In diesem Zusammenhang wurde auch die Besteuerung unbebauter innerstädtischer Grundstücke thematisiert.

„Was wurden wir Grünen öffentlich ,geprügelt’ und als ,verkappte Kommunisten’ beschimpft, als wir in der Vergangenheit immer wieder eine stärkere Besteuerung der sogenannten Enkel-Grundstücke forderten – wie zuletzt 2018. Aber auch Private müssen zu vermehrter Bautätigkeit angeregt werden: Baulücken sollten deshalb durchaus mit einer höheren Grundsteuer belegt werden können, um diese schneller einer Bebauung zuzuführen“, betont Rainer Keller, der auch Kreisvorsitzender der Grünen Saarpfalz ist.

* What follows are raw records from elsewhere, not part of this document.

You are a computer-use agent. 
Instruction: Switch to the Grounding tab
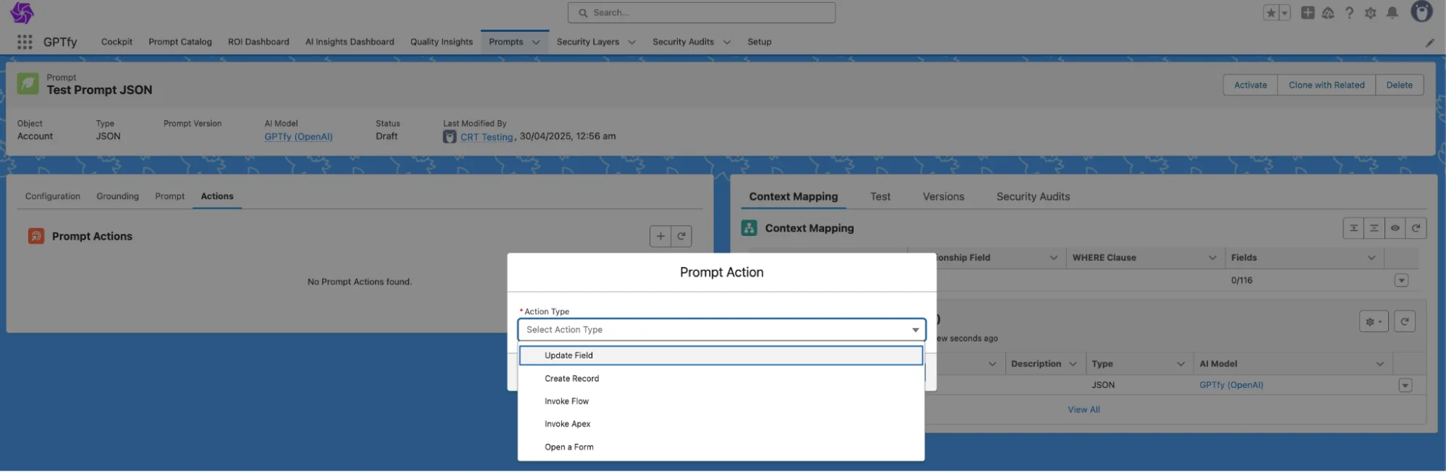(117, 196)
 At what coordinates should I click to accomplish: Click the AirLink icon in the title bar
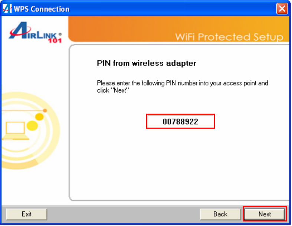point(7,9)
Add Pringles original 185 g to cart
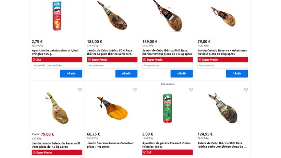Viewport: 281px width, 158px height. coord(71,74)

„Boden und Bauland sind nicht beliebig vermehrbar. Daher ist der Besitz von Bauland weder wirtschaftlich noch von seiner sozialen Bedeutung mit anderen Vermögensgütern wie beispielsweise Aktienbesitz gleichzustellen. Hier gilt eindeutig: Eigentum verpflichtet. Dieser Grundsatz ist bei Grund und Boden sogar durch die im Grundgesetz beschriebene Sozialpflichtigkeit gedeckt“, betont Keller.

„Es ist schön zu sehen, dass jetzt auch SPD und CDU diese Idee wiederentdeckt haben. Es ist wie so oft bei den GroKo-Parteien: Es braucht halt ein bisschen länger, bis gute grüne Ideen aufgenommen und umgesetzt werden. Ich begrüße daher ausdrücklich, dass sich die GroKo die seit Jahren erhobene Forderung der Grünen nach einer sogenannten Grundsteuer C zu Eigen gemacht hat und diese Steuer im Oktober kommen soll. Die Grundsteuer C ist ein probates Mittel einer sinnvollen Wohnbebauungsverdichtung und bewirkt eine zügige Schließung von Baulücken. Alleine in St. Ingbert gebe es rund 650 Baulücken, davon alleine 280 in St. Ingbert-Mitte. Baulücken zu schließen sei sowohl im Sinne des Gemeinwohls als auch aus ökonomischen und ökologischen Gründen immer zweckmäßiger als die Erschließung auf der „grünen Wiese“ oder die Zerstörung größerer innerstädtischer Grünflächen“, erklärt Keller und ergänzt mit Blick auf die immer wieder aufflammende Diskussion um die Bebauung grüner Erholungszonen:

„Der Erhalt innerstädtischer Grünflächen ist uns sehr wichtig. St. Ingbert als Biosphärenstadt hat hier eine besondere Verpflichtung.“ Zusammenhängende innerstädtische Grünflächen seien wichtige „grüne Inseln“ und Ausdruck einer lebendigen Verknüpfung von urbanem und ländlichem Lebensraum, den es zu bewahren gelte. „Solange wir 650 Baulücken und Leerstände haben, besteht keine Notwendigkeit, daran zu denken, unsere grünen innerstädtischen Lungen zuzupflastern“, meint Keller.